With tax bands set to remain the same for the next three years, inflation means that we will see a higher proportion of workers dragged into the higher tax band in a process known as ‘fiscal drag’.
The tax threshold freeze was estimated to raise £30 billion by the 2027/28 tax year, according to the Resolution Foundation. However, with inflation forecasts in mind, this figure could accelerate to £40 billion per year.
How UK Residents Protect Their Savings?
Although the tax threshold freeze is set to impact lots of UK residents, there are a number of measures you can take to help mitigate the impact of paying higher taxes in the years to come.
The following considerations can be an effective way of protecting your wealth while easing the burden of entering a higher tax band in the near future:
Take Advantage of ISA Tax Allowances
Investing your money in an individual savings account, or ISA for short, is an excellent way to protect your wealth against the prospect of higher taxation.
Whether you choose a Cash ISA or a Stocks and Shares ISA, these savings accounts are tax-efficient and you’re allowed to save up to £20,000 during each tax year without having to pay any tax on your savings.
Stocks and Shares ISAs are a great way to invest tax-free to help mitigate the impact of paying higher tax rates on your income, and during a high inflation environment, the ability for your investments to grow over time with the help of a competent account manager can pay dividends in allowing you to build your wealth.
Build Your Pension Contributions
Investing in a pension is another highly tax-efficient approach when it comes to building your wealth.
If you’re a higher-rate taxpayer who puts 100% of your earnings into a pension, you’ll be eligible for an additional 20% tax relief on top of the basic 20% tax relief claimed by your pension provider, amounting to a total saving of 40%.
This 40% saving is applicable to workplace and personal pensions, but you can claim the additional relief via your self-assessment tax form.
If you’re employed, any increases to your pension contributions mean that your employer will increase their contribution too, helping you to compound your savings. However, it’s important to bear in mind that investing in a pension means that you’ll only be able to reap the rewards of your savings at retirement age, which is currently set at 55 but will increase to 57 from 6th April 2028.
Getting The Most From Your Allowances
Because every UK resident has a personal tax allowance of £12,570, it’s possible to make this work to your advantage.
Making the most of your tax allowances is important, and you can shift your income or create shared allowances with your spouse to spread your earnings across a lower tax band. For married couples or civil partners, for instance, it’s possible to transfer portions of your personal allowance to one another, growing your tax-free income.
It’s worth looking at marriage allowance and savings income allowance to improve your tax efficiency and minimise the amount of tax you’re liable to pay.
Getting Tax Savvy
The government’s freeze on tax thresholds is likely to become a major problem for UK households in the years to come as wage increases continually push workers into higher tax bands.
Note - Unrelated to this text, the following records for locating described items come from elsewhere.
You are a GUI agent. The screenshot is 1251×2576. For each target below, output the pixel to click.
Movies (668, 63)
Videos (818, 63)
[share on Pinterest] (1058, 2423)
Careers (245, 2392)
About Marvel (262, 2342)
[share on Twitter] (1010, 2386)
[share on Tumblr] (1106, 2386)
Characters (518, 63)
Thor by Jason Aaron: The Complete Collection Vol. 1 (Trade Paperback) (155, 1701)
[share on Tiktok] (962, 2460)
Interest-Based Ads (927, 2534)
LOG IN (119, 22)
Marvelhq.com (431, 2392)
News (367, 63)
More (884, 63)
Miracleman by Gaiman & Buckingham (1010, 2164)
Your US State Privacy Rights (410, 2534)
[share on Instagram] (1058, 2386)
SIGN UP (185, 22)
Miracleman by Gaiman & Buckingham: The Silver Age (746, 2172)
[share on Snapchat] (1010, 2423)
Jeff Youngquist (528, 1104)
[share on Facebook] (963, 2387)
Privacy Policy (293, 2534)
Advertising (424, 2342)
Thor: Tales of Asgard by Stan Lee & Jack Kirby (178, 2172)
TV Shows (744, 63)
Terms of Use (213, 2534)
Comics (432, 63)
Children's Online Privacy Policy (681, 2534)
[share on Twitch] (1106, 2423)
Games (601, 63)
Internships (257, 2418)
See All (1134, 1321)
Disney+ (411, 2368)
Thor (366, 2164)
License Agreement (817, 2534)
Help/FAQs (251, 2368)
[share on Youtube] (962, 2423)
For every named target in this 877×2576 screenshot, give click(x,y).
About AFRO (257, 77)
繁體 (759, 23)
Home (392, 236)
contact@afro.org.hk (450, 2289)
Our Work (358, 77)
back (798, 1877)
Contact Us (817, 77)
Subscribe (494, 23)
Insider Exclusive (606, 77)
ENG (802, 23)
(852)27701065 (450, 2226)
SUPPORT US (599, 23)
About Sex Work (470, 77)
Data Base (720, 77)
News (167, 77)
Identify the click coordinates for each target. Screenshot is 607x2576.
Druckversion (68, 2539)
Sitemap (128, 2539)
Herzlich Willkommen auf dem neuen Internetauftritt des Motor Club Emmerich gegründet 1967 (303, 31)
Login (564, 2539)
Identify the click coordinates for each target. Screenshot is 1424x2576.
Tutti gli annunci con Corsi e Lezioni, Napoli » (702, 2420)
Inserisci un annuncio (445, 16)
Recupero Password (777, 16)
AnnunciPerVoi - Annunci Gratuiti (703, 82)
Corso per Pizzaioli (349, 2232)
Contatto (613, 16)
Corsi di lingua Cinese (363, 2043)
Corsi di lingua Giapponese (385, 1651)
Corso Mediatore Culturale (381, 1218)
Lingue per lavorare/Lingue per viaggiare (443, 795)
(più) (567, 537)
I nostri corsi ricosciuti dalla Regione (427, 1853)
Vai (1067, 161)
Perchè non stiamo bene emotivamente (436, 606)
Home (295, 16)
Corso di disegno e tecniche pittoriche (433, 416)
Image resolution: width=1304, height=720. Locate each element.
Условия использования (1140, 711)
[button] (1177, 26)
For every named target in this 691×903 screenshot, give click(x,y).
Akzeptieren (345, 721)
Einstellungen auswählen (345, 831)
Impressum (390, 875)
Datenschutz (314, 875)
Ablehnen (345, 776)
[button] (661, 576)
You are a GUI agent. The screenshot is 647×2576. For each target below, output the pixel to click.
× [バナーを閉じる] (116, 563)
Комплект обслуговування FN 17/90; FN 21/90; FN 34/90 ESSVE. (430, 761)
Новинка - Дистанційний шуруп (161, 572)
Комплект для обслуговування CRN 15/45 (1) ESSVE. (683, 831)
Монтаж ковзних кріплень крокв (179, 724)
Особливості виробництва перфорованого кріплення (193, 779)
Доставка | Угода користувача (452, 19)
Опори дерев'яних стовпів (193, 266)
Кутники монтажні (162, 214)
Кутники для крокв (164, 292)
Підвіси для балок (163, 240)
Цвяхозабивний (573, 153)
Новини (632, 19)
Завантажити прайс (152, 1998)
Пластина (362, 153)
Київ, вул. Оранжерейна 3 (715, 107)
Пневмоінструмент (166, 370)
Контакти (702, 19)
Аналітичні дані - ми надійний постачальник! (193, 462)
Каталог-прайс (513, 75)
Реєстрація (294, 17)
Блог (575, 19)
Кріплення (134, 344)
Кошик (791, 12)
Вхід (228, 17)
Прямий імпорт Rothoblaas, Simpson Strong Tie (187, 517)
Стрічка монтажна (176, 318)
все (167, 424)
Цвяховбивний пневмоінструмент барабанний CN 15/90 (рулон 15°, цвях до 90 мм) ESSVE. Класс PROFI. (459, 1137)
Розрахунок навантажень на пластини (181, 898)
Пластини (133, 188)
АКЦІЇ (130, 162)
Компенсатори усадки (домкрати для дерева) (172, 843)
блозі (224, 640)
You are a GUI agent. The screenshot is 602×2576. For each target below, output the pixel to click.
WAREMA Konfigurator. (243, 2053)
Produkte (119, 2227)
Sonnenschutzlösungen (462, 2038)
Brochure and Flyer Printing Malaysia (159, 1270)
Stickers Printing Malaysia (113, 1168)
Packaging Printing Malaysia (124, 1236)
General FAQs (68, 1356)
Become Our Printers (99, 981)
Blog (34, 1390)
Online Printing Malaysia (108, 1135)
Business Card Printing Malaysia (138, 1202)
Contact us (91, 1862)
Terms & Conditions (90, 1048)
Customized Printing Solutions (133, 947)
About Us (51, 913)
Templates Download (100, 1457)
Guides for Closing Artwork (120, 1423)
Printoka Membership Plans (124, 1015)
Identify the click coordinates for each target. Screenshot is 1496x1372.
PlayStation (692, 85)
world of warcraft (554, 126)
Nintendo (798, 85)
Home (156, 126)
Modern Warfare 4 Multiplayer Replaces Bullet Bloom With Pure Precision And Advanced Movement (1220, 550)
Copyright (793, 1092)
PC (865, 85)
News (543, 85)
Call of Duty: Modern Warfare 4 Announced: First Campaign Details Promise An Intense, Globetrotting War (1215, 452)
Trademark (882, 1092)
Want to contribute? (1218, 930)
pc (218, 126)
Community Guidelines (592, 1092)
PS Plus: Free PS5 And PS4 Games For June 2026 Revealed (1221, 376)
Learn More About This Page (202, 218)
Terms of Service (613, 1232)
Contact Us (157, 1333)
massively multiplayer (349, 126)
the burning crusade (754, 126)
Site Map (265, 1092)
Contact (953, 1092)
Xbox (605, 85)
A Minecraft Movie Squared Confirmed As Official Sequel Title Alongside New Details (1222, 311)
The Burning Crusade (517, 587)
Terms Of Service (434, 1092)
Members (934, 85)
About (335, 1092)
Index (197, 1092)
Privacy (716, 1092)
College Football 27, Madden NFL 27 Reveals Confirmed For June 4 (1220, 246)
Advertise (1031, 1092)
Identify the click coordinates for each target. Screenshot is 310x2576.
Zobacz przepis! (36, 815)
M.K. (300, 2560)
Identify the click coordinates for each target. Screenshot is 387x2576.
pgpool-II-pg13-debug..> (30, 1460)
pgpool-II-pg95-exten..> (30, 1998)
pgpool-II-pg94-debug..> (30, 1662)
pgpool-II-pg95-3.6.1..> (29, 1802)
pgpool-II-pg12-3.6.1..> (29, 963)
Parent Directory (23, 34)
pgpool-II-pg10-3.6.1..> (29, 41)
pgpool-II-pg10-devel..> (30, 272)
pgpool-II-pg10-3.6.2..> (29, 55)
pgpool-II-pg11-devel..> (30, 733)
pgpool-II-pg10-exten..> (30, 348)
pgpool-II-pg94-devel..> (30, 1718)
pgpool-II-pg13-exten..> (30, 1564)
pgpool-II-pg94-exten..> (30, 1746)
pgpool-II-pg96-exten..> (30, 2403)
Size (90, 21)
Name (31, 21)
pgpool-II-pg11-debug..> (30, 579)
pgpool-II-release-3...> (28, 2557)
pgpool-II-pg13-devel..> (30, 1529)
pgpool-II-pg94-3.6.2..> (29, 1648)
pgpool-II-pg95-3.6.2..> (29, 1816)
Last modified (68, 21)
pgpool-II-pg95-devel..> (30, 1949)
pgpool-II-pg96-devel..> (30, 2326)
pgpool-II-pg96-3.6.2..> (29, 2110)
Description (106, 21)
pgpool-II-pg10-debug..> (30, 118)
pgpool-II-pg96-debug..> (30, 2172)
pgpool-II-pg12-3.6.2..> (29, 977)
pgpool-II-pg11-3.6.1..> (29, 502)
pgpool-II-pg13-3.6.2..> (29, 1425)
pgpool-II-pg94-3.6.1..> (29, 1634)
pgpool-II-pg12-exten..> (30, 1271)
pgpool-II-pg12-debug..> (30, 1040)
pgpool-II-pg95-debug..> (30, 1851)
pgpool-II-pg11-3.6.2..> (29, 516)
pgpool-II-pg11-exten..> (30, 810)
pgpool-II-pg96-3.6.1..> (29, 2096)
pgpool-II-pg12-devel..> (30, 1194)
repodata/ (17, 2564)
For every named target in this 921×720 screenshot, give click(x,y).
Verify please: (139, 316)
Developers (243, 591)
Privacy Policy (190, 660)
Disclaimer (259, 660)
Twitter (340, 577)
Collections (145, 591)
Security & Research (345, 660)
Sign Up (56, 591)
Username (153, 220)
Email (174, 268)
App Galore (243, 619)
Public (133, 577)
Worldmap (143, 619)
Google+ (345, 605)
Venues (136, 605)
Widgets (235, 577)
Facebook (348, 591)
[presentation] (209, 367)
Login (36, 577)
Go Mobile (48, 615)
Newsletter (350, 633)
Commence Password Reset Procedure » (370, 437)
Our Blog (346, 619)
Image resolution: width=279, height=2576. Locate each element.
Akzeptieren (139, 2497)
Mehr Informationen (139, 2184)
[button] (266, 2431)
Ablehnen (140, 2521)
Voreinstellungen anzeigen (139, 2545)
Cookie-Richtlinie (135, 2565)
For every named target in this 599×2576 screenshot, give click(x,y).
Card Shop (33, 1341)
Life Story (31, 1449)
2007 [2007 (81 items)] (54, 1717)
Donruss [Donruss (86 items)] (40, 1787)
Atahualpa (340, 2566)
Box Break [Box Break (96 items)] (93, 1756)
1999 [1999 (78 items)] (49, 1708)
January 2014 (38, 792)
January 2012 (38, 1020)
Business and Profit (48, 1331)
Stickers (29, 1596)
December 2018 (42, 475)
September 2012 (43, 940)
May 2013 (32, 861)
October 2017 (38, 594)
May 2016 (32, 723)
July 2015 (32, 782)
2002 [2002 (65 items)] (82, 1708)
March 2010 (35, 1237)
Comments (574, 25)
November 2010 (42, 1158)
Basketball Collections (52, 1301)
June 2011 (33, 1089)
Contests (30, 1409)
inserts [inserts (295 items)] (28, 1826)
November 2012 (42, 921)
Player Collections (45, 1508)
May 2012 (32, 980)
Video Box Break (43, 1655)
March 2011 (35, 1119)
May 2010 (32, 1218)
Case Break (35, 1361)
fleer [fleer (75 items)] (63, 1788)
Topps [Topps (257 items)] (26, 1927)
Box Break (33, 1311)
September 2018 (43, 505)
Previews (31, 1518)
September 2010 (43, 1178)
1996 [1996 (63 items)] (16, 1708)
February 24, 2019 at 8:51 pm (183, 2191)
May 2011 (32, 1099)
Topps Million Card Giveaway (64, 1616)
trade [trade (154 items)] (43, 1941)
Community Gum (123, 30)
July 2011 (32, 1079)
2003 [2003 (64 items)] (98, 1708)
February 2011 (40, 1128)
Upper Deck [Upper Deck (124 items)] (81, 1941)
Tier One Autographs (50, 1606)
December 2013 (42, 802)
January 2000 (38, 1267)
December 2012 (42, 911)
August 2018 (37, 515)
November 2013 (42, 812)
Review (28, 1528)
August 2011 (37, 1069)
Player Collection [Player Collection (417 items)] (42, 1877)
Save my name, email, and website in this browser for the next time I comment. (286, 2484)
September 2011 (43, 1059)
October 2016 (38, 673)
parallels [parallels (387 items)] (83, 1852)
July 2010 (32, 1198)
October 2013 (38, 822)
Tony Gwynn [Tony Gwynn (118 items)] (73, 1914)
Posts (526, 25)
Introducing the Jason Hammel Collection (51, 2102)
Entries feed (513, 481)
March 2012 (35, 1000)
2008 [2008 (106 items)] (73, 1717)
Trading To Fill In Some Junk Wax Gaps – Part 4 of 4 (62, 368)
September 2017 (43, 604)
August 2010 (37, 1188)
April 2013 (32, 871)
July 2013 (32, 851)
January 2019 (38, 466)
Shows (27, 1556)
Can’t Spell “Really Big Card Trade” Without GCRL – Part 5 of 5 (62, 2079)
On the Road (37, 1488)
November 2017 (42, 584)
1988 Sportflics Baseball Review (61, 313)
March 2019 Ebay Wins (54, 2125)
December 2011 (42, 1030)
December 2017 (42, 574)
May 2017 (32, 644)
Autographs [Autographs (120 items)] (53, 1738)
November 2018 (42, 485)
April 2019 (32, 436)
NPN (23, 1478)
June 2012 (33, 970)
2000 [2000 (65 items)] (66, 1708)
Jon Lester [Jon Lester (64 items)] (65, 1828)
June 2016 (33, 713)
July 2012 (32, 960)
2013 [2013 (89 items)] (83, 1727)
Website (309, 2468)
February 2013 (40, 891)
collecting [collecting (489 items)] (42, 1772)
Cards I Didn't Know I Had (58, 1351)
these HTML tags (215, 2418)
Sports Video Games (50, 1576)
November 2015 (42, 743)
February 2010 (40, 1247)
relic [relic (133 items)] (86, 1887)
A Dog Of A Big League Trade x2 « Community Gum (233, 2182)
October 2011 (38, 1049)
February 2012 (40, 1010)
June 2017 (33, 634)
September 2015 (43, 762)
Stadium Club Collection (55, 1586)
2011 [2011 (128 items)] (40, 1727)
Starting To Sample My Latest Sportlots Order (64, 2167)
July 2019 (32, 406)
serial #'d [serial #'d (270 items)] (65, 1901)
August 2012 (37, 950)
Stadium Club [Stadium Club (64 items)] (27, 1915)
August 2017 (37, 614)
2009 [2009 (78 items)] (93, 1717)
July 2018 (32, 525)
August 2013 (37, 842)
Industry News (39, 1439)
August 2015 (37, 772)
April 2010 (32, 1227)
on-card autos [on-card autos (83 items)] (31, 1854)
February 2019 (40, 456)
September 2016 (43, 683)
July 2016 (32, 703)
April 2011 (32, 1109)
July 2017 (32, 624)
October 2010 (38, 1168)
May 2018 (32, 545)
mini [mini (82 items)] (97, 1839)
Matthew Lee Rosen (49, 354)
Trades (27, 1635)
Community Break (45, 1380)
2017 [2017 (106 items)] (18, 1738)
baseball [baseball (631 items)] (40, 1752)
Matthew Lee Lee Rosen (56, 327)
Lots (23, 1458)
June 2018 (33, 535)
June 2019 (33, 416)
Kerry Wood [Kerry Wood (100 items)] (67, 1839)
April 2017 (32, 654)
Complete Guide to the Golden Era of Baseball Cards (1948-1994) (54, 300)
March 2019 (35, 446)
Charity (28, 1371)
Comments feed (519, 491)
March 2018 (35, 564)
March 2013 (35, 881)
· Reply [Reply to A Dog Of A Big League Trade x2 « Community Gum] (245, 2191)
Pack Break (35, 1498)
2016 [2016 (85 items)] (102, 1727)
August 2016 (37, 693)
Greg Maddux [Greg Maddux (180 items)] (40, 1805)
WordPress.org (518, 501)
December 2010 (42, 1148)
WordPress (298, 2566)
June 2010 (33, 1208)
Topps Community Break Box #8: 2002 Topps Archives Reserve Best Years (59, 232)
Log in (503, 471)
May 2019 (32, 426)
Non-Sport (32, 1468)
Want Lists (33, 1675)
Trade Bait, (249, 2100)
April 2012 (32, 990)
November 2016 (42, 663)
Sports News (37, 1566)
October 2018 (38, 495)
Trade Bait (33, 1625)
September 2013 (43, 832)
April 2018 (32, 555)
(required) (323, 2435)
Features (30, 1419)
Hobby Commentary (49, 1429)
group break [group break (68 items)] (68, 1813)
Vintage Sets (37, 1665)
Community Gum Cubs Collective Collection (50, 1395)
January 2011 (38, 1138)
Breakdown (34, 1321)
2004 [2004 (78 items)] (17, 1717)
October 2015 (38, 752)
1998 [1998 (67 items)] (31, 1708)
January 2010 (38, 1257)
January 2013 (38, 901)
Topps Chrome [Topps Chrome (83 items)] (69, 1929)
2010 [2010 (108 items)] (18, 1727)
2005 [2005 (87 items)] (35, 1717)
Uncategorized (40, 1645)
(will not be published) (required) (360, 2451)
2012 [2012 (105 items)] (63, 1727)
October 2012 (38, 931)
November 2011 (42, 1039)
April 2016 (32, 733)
However, there are several measures that you can take to improve your overall tax efficiency.
From exploring ISAs to making the most of your tax allowances, you can navigate your tax thresholds to mitigate any damage done if you move into a higher tax band in the coming years.
By taking the time to explore which tax-efficient savings strategy best suits your needs, you can create a sustainable approach to fending off the tax man and protecting your wealth over the long term.